In 1957, while an undergraduate at Oxford, she met and married J. Anthony Deutsch, a lecturer there, and they moved to the U.S. in 1959. Together they wrote the textbook Physiological Psychology (1st edition 1966; 2nd edition 1973), edited the book Short Term Memory (1975) and wrote several articles, including Attention: Some Theoretical Considerations (1963), which was cited as a Current Contents Citation Classic in 1981. Deutsch received her Ph.D. in Psychology in 1970 from the University of California, San Diego, was appointed Research Scientist in 1971, and Professor of Psychology in 1989, both at the University of California, San Diego.

Research and theory

Illusions of music and speech
Deutsch has discovered a number of illusions of music and speech related to sound perception and memory.

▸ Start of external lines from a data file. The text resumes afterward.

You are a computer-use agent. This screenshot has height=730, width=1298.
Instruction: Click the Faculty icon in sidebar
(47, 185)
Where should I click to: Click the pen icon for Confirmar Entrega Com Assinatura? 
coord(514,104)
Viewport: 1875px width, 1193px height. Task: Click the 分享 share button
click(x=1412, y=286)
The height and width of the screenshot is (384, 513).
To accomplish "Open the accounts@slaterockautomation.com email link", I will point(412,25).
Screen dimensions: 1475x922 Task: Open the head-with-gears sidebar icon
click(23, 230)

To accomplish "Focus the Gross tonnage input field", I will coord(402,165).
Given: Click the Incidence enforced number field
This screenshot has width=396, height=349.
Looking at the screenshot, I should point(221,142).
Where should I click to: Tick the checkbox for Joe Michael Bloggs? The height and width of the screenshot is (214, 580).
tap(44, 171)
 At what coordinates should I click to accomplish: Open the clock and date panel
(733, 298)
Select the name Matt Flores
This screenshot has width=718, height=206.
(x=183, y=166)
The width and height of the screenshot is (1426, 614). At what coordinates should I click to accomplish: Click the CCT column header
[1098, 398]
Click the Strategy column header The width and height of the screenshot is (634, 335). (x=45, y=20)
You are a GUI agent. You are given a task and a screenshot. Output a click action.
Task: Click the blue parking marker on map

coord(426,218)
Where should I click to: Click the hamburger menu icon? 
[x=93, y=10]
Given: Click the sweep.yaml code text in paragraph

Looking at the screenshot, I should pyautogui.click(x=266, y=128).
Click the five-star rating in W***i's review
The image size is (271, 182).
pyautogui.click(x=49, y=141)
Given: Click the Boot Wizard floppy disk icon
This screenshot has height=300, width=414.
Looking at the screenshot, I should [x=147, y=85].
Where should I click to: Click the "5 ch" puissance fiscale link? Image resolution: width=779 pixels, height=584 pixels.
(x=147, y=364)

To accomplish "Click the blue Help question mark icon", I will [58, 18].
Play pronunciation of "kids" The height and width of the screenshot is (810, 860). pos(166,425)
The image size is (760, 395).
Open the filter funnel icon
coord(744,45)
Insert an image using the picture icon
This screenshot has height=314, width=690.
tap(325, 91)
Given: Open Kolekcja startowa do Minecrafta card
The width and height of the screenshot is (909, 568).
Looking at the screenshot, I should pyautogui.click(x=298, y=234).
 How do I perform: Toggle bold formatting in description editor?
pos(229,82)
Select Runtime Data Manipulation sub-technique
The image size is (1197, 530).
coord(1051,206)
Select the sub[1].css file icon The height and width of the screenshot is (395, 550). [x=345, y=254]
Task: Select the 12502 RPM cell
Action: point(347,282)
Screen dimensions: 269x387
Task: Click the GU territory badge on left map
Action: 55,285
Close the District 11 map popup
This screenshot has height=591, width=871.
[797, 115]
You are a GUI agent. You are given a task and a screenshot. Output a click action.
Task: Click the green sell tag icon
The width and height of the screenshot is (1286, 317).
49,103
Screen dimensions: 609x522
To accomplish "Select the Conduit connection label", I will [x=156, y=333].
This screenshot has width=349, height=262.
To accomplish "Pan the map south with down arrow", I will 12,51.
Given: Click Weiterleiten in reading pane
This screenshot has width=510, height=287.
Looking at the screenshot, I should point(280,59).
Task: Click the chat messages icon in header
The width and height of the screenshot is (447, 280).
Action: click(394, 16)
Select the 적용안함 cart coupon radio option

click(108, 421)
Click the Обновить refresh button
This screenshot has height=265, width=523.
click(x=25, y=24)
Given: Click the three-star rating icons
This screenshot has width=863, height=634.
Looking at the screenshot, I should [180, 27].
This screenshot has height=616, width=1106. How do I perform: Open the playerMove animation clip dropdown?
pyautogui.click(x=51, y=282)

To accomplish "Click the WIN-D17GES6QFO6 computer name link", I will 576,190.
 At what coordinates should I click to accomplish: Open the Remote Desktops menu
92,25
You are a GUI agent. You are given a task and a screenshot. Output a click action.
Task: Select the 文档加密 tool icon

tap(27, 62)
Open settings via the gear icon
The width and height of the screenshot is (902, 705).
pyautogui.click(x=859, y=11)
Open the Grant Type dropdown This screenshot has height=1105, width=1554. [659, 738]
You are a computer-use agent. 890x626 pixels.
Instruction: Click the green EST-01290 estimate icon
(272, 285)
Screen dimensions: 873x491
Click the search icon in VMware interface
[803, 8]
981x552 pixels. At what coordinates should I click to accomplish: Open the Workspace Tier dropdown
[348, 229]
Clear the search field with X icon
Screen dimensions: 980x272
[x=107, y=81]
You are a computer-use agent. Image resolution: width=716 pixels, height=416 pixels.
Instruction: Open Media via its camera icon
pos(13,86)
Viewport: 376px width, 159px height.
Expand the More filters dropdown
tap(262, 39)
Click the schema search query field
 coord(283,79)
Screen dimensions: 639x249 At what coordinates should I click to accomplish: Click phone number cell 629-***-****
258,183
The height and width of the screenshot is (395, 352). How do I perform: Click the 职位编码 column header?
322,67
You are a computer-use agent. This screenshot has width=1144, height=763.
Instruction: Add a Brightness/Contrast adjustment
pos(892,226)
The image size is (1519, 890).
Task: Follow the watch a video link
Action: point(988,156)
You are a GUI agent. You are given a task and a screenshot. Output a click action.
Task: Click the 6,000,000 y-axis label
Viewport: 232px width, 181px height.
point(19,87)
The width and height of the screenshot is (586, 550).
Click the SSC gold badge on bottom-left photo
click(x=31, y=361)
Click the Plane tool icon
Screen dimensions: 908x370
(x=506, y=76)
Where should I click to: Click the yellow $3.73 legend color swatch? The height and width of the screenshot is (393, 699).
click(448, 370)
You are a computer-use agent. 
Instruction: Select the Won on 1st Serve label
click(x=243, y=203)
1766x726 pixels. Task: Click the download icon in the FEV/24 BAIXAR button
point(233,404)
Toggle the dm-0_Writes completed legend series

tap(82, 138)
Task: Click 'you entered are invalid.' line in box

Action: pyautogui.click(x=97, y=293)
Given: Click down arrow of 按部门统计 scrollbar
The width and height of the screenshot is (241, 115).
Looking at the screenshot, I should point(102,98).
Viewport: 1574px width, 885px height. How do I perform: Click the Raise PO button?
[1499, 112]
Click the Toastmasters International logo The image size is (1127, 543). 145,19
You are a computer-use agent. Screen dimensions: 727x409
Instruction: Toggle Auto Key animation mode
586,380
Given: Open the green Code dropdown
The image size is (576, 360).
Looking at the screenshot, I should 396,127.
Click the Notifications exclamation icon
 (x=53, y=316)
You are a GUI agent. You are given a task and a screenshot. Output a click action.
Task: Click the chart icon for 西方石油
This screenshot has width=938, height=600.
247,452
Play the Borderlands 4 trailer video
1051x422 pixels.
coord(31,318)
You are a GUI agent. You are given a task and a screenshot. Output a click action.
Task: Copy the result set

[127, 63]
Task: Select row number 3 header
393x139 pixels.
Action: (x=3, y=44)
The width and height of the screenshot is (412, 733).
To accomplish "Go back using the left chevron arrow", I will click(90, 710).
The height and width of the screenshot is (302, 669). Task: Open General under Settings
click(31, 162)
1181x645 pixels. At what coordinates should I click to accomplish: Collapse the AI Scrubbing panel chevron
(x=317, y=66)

They show that there are remarkable variations in how people perceive music. Some of these variations relate to differences in brain organization, and others relate to the listeners' languages and dialects. The illusions also demonstrate the importance of memory, knowledge and expectations to how we perceive music and speech, and point to strong connections between the brain systems responsible for these two forms of communication.

One set of illusions occur when two sequences of tones are presented over stereo headphones, such that when the right ear receives one sequence the left ear receives a different sequence. Using this procedure, Deutsch discovered striking illusions, as well as the octave illusion, the scale illusion, the chromatic illusion, the glissando illusion, and the cambiata illusion.  She discovered that there are strong disagreements between listeners and how these illusions were perceived. These disagreements tend to occur between righthanders and lefthanders indicating that they reflect differences in brain organization. These illusions have implications for musical practice. For example, listening to music in concert halls may allow the audience to experience the same musical patterns in different ways. The illusions also demonstrate the existence of illusory conjunctions in hearing.

Deutsch also produced illusions using sequences of tones that were defined in terms of pitch class (note name), but ambiguous in terms of which octave they are in (known as Shepard tones). In particular, she discovered the tritone paradox. Once again, this illusion gave the perception that differs substantially from one listener to another, but in this case, perceptual variations relate to the language or dialect spoken by the listener, indicating a relationship between music and speech.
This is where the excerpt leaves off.